Statistical contrast enhancement of subtraction images for radiographic caries diagnosis.

The effects of the nonlinear contrast-enhancement technique are examined in terms of diagnostic performance obtainable from subtracted dental radiographs for a variety of simulated exposures. Conventional bitewing radiographs of patients known to be free of caries were digitized by means of a computer interfaced with a conventional television camera.

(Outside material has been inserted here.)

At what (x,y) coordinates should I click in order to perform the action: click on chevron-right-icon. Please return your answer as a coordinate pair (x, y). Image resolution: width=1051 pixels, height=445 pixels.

The resulting images were duplicated and stored in the computer. Radiolucencies similar in appearance to interproximal caries were simulated analytically in one set of the images. Reference images were superimposed spatially and subtracted from their counterparts containing the induced interproximal lesions after simulating the effects of quantum limited exposure on both sets. This was done for each separate image element independently by replacing original gray levels in each image with levels determined by a Poisson random deviate. The resulting difference images were contrast enhanced by a method which first smooths out local variations in gray level and then reassigns gray-level values in a way determined by the observed second-order spatial statistics. To aid in localization, these images were then again subtracted from the original noise-degraded pictures without lesions, rendering images similar to conventional radiographs but contrast enhanced. Observer performance by means of these enhanced images was compared with that produced from unenhanced-lesion-containing controls. The results suggest that enhancement increases the certainty with which diagnosis can be made and, further, that diagnostic accuracy can be improved in severely degraded images which simulate the effects of reduced levels of exposure.